26470
Implicit Versus Explicit Metacognition in ASD

Poster Presentation
Thursday, May 10, 2018: 11:30 AM-1:30 PM
Hall Grote Zaal (de Doelen ICC Rotterdam)
D. M. Williams1, T. Nicholson2, C. Grainger3, P. Carruthers4 and S. E. Lind5, (1)University of Kent, Canterbury, United Kingdom, (2)University of Kent, Canterbury, England, United Kingdom, (3)University of Stirling, Stirling, United Kingdom, (4)University of Maryland, College Park, MD, (5)Psychology, City, University of London, London, United Kingdom
Background: The few existing studies of metacognitive monitoring (awareness of one’s own mental states/cognition) in ASD have employed tests that require participants to make explicit judgements about the state of their own knowledge. The closer the correspondence between judgements of one’s knowledge and actual (objectively-measured) knowledge, the more accurate metacognitive monitoring is. Findings using such explicit tasks have been mixed. In the current investigation, we employed not only a standard test of explicit metacognitive monitoring, but also a paradigm adapted from one used in comparative psychology to assess metacognitive monitoring non-verbally/implicitly.

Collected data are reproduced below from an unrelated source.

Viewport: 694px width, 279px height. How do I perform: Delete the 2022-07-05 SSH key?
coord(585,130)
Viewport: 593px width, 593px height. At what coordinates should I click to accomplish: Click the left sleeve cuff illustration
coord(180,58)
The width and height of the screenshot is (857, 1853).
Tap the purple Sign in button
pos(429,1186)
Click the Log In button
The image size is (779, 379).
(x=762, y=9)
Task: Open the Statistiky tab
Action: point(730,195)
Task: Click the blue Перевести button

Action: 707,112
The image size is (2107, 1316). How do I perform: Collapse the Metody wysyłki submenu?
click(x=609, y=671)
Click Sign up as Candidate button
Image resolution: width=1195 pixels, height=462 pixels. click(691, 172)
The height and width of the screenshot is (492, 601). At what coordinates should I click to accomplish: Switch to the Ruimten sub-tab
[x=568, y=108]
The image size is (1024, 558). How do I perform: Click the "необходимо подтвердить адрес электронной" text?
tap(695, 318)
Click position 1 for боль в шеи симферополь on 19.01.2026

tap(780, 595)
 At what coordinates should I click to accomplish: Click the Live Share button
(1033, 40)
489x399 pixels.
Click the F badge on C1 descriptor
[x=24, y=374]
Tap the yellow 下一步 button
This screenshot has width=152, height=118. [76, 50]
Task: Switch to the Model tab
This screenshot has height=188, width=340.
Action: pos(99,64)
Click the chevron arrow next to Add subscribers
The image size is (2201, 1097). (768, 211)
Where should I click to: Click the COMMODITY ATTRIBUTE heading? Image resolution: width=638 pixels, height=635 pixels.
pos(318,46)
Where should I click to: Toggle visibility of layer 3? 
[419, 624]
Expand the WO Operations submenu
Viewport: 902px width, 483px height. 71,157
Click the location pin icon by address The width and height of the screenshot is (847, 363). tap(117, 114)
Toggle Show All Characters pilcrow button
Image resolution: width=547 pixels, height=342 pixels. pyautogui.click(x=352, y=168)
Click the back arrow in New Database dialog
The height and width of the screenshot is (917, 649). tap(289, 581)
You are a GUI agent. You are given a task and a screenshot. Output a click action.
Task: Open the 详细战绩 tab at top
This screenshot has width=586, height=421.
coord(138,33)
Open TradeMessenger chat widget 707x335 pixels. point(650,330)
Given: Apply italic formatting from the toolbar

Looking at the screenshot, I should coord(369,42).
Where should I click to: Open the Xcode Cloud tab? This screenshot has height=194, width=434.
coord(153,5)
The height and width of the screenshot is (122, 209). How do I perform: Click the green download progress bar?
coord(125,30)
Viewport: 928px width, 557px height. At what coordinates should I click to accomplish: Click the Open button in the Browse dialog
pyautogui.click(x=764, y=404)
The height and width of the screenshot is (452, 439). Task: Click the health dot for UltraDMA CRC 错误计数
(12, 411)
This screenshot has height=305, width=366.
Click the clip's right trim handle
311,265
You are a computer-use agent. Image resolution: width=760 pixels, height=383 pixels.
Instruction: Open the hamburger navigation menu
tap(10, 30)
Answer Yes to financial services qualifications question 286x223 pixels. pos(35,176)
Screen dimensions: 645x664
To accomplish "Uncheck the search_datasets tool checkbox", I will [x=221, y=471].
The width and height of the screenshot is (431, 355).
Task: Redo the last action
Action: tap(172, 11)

Objectives: The aim of the present study was to investigate implicit and explicit metacognition, and their relations to mentalizing ability, in ASD.

Methods: 21 participants with ASD and 21 age- and IQ-matched comparison participants completed an “uncertainty monitoring” paradigm based on that used among non-human primates. This involved a visual discrimination task (e.g., judging the most pixelated of two squares). On each trial (see Figure 1), two squares and a red (“opt out”) arrow appeared. If participants chose the most pixilated square, they gained money, whereas if they chose the least pixilated square they lost money. Choosing the arrow moved on to the next trial without penalty or loss. Adaptive performance would be indicated by use of the opt-out arrow on difficult trials that the participant would likely have got incorrect.

In a second session, participants completed the same monitoring task, but requiring different visual discriminations and without the presence of the opt-out arrow (see Figure 2). This time, after each discrimination trial, participants were asked to choose between the options “confident” or “not confident”. Accurate metacognitive monitoring was indicated by a greater tendency to choose “confident” on successful visual discrimination trials than on unsuccessful trials and, vice versa, to choose “not confident” more on unsuccessful than successful trials.

Results: In the implicit task, discrimination difficulty was significantly higher on trials that were opted out of than trials that were opted into, reflecting adaptive performance. There was no difference between the groups in this respect, p = .33, d = 0.31. However, in the explicit task, the judgements of confidence (JOC) were significantly less accurate (i.e., less in line with actual performance) among ASD than comparison participants, reflecting diminished explicit metacognitive monitoring, p = .04, d = 0.66. Importantly, mentalizing ability (measured using the Animations and Reading the Mind in the Eyes tasks) accounted for a significant 14% of the variance in explicit task performance, but only a non-significant 2% of the variance in implicit task performance.

Conclusions: These results show an impairment in explicit metacognition that is related to established mentalizing impairments in ASD, which supports the “one-system” theory of the relation between mentalizing and metacognition (e.g., Carruthers, 2009). However, they also suggest that decision-making can be adaptive in people with ASD. Nonetheless, the extent to which such decision-making is truly metacognitive/metarepresentational will be discussed.